The present invention relates to sliding guides used in elevator systems. More particularly, the invention relates to a sliding guide vibration isolator.
Elevator cars are commonly guided along rails in a hoistway by sliding guides. In elevator systems including sliding guides, it has been a frequent practice to interpose an elastomeric material between the car and the guide which slides against the rail. This is done in an attempt to reduce the transmission of mechanical vibration and acoustical noise into the car and its passengers.
Prior sliding guides including elastomeric vibration isolating arrangements have several disadvantages. The stiffness of such sliding guides is too high for effective vibration and acoustic noise reduction, despite the use of elastomeric material between the car and rail sides of the device. The weight of the car and its associated load has a center of gravity whose location varies depending on the number of passengers and their locations within the car. This creates significant side-to-side forces which the sliding guides must transmit to the rails. In addition, the horizontal distance between the rails varies slightly along the height of the hoistway due to installation tolerances. Such rail imperfections also affect the forces applied to the sliding guides.
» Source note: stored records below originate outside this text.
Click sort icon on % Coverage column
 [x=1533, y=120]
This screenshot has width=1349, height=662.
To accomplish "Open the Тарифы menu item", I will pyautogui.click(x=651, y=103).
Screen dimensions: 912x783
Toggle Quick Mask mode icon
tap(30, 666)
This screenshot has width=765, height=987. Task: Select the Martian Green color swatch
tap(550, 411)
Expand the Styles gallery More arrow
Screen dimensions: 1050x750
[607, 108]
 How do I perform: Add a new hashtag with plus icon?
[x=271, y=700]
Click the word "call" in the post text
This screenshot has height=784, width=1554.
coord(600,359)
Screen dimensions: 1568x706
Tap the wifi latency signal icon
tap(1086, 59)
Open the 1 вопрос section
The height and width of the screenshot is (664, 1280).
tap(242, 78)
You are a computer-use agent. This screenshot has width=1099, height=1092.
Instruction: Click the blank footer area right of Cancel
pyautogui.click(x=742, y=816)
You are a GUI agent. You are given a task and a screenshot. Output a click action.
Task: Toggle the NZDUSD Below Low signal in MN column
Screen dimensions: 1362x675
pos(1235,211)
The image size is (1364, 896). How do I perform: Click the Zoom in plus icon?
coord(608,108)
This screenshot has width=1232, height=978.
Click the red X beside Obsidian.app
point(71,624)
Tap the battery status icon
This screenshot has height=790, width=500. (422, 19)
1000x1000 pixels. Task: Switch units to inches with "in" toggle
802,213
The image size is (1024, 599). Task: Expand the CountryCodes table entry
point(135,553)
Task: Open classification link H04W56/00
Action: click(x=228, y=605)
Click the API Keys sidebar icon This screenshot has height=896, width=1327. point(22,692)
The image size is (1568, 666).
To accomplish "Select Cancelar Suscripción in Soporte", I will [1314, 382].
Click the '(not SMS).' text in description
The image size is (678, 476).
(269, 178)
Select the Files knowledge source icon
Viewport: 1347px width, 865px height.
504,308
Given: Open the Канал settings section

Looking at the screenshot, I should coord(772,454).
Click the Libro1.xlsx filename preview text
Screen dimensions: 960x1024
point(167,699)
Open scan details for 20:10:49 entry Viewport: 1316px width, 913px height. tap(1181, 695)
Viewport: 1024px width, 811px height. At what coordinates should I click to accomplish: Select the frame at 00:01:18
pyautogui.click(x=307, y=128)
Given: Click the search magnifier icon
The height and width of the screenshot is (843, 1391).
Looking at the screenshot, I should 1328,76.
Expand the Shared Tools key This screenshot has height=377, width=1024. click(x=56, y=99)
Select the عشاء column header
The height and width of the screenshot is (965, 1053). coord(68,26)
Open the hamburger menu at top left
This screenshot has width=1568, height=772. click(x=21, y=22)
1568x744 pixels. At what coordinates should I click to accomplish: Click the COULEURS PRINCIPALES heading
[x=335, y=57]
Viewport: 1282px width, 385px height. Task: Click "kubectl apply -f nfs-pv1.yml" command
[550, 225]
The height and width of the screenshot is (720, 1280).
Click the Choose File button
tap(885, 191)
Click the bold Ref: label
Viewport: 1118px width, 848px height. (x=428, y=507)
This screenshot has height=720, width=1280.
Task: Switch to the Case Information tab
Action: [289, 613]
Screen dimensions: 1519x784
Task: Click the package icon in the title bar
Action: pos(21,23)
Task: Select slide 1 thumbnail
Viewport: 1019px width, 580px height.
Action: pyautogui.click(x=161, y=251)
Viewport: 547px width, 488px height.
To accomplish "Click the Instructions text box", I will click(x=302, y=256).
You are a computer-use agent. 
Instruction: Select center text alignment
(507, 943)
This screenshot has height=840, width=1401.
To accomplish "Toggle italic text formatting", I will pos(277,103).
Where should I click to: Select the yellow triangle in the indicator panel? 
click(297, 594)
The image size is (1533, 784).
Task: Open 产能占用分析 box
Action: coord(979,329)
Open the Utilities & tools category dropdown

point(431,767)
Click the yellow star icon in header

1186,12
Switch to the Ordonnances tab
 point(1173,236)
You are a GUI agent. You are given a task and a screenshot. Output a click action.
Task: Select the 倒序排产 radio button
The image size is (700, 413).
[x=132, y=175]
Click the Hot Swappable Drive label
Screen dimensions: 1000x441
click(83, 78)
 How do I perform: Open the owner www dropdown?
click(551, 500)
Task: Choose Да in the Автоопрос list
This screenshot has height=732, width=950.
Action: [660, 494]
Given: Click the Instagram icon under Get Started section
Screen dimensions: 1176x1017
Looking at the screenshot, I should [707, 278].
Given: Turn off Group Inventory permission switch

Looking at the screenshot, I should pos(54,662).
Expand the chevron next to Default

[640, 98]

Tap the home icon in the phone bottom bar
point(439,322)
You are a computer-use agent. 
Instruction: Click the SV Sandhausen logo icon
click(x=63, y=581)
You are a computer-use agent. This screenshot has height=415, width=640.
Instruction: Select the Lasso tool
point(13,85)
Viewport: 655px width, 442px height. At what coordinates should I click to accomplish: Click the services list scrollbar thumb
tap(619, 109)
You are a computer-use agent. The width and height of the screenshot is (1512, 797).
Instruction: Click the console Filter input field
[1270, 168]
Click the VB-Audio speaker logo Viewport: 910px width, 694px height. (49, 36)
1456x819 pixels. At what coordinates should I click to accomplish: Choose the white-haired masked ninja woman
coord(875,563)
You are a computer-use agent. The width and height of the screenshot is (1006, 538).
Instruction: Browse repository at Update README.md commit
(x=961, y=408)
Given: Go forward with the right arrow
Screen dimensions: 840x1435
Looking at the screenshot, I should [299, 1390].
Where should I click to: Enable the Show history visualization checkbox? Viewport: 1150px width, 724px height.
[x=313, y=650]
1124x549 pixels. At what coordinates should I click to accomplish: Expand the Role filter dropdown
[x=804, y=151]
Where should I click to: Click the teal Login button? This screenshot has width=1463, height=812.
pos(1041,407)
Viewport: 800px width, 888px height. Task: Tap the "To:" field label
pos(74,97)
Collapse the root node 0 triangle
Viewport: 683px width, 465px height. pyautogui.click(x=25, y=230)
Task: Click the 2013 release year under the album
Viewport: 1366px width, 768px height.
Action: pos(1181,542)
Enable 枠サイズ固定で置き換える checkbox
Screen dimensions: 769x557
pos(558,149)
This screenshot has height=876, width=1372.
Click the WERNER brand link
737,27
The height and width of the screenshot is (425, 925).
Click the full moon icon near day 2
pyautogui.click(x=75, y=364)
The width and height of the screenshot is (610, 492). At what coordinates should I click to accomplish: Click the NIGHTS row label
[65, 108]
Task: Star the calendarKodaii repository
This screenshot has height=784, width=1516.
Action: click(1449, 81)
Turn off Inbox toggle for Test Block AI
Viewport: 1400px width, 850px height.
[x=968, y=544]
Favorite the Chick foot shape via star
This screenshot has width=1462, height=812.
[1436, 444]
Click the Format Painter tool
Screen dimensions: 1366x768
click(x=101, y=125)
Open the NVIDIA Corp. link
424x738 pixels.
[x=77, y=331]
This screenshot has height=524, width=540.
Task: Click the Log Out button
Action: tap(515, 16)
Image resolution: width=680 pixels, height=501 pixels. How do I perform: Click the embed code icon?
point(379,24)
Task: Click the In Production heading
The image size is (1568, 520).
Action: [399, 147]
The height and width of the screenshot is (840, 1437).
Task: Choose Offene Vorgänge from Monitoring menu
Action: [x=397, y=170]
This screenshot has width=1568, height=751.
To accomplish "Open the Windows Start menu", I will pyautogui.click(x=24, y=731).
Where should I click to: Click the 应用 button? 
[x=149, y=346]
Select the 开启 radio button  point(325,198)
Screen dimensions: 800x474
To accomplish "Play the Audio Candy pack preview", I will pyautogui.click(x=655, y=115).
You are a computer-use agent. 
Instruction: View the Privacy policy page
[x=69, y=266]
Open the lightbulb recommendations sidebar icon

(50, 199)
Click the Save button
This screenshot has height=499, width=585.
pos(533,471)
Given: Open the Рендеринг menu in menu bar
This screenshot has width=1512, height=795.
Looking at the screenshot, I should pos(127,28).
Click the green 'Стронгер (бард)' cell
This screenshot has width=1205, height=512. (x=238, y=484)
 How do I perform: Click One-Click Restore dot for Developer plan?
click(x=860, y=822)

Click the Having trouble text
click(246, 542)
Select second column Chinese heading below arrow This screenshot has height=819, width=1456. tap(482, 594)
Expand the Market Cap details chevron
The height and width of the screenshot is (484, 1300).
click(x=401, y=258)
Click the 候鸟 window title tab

These forces vary and so cannot be accommodated by a low stiffness isolator, which could provide useful amounts of vibration and acoustic noise reduction. This situation necessitates a higher stiffness mounting design, which affords little sound and vibration reduction in the lower frequency range. Unfortunately, the lower frequency range contains significant vibration and acoustic noise energy which is objectionable in the car.
In prior sliding guides, the elastomeric material is constrained over most of its surface by either the sliding guide or the supporting bracket which is attached to the car. Only a small fraction of the elastomer's surface area is exposed to the air where it would be free to “bulge out” under the action of forces applied to the guide. As the elastomers frequently used are incompressible, the only way for the guide to move relative to the supporting bracket is for the entire volume of elastomer to “flow” towards the exposed edges to “bulge out”. As a consequence of a small area through which the elastomer is free to bulge, the stiffness of this arrangement is often much higher than the stiffness needed for the significant reduction of vibration and acoustic noise. Instead of a highly constrained elastomer, some prior sliding guides use a resilient element, such as a mechanical spring. In either case, these materials provide little or no dynamic mechanical isolation and damping, resulting in poor vibration and acoustic noise reduction in some frequency ranges due to the interaction of lightly damped (and thus high amplitude) mechanical resonances in the car, rail, sliding guide and elevator system structures and materials.
In light of the foregoing, the present invention aims to resolve one or more of the aforementioned issues that afflict elevator systems.